* DIRECTIONS: Every line of the data should be output word for word.
━━━ STORED DATA
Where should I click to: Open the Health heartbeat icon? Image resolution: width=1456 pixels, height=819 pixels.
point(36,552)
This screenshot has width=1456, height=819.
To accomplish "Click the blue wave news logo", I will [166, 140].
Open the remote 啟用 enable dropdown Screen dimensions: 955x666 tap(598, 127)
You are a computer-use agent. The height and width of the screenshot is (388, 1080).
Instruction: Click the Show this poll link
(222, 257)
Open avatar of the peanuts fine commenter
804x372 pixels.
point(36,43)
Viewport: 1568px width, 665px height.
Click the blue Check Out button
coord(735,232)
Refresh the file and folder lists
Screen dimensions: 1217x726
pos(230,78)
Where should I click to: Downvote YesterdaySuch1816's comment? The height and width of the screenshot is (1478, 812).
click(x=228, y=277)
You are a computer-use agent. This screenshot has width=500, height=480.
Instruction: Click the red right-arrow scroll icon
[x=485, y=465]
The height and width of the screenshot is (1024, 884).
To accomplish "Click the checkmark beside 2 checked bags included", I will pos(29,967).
━━━━━━
* RESULT OF THE EXERCISE:
Where should I click to: Open the Health heartbeat icon? Image resolution: width=1456 pixels, height=819 pixels.
point(36,552)
This screenshot has width=1456, height=819.
To accomplish "Click the blue wave news logo", I will [166, 140].
Open the remote 啟用 enable dropdown Screen dimensions: 955x666 tap(598, 127)
You are a computer-use agent. The height and width of the screenshot is (388, 1080).
Instruction: Click the Show this poll link
(222, 257)
Open avatar of the peanuts fine commenter
804x372 pixels.
point(36,43)
Viewport: 1568px width, 665px height.
Click the blue Check Out button
coord(735,232)
Refresh the file and folder lists
Screen dimensions: 1217x726
pos(230,78)
Where should I click to: Downvote YesterdaySuch1816's comment? The height and width of the screenshot is (1478, 812).
click(x=228, y=277)
You are a computer-use agent. This screenshot has width=500, height=480.
Instruction: Click the red right-arrow scroll icon
[x=485, y=465]
The height and width of the screenshot is (1024, 884).
To accomplish "Click the checkmark beside 2 checked bags included", I will pos(29,967).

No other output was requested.